Logo Questions Linux Laravel Mysql Ubuntu Git Menu
 

Best way to lazily collapse multiple contiguous items of a sequence into a single item

Tags:

clojure

[Note: Title and text were heavily edited to make it more clear that I'm not particularly after strings, but after general sequences, and lazy processing of same]

Using character sequences / strings as an example, say I want to turn a string like

"\t a\r      s\td \t \r \n          f \r\n"

into

" a s d f "

In more general terms, I want to turn all contiguous whitespace (or any other arbitray set of items) in a sequence into a single item, and that lazily.

I've come up with the following partition-by/mapcat combo, but wonder if there are easier or otherwise better ways (readability, performance, anything) to accomplish the same thing.

(defn is-wsp?
  [c]
  (if (#{\space \tab \newline \return} c) true))

(defn collapse-wsp
  [coll]
  (mapcat
   (fn [[first-elem :as s]]
     (if (is-wsp? first-elem) [\space] s))
   (partition-by is-wsp? coll)))

In action:

=> (apply str (collapse-wsp "\t    a\r          s\td  \t \r \n         f \r\n"))
" a s d f "

Update: I used strings / character sequences / wsp, as an example, but what I actually want is a generic function on sequences of any type that collapses arbitrary numbers of contiguous items, which are part of a predefined set of items, by some single predefined item.
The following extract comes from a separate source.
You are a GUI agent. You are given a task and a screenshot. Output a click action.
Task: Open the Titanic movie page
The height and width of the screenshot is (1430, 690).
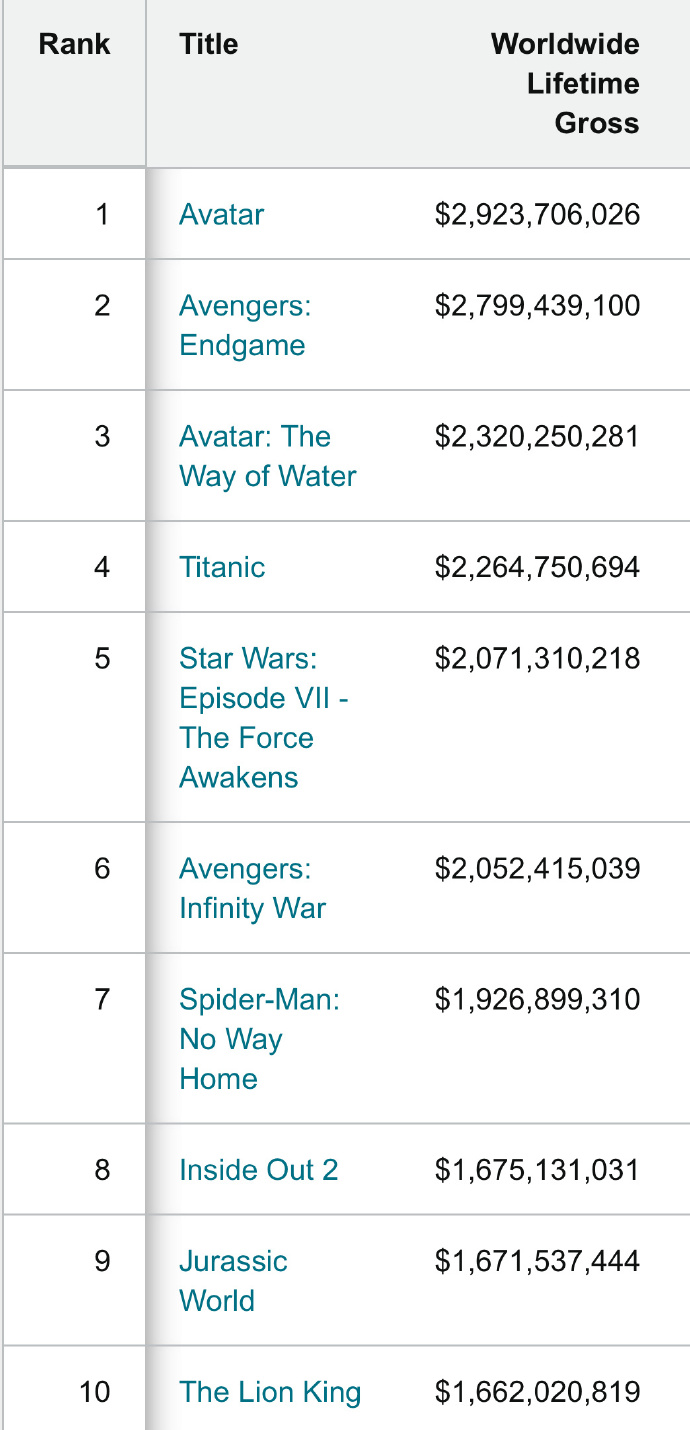(222, 567)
I'm particularly interested to know if there are better alternatives to partition-by/mapcat, not so much if this can be optimized for the 'string' special case.

Update 2:

Here's a fully lazy version - the one above isn't fully lazy, I fear, apart from that it is doing redundant is-wsp? checks. I generalized the parameter names etc. so it doesn't just look like something you could easily replace by a String.whatever() call - it's about arbitrary sequences.

(defn lazy-collapse
  ([coll is-collapsable-item? collapsed-item-representation] (lazy-collapse coll is-collapsable-item? collapsed-item-representation false))
  ([coll is-collapsable-item? collapsed-item-representation in-collapsable-segment?]
  (let [step (fn [coll in-collapsable-segment?]
               (when-let [item (first coll)]
                 (if (is-collapsable-item? item)
                   (if in-collapsable-segment?
                     (recur (rest coll) true)
                     (cons collapsed-item-representation (lazy-collapse (rest coll) is-collapsable-item? collapsed-item-representation true)))
                   (cons item (lazy-collapse (rest coll) is-collapsable-item? collapsed-item-representation false)))))]
    (lazy-seq (step coll in-collapsable-segment?)))))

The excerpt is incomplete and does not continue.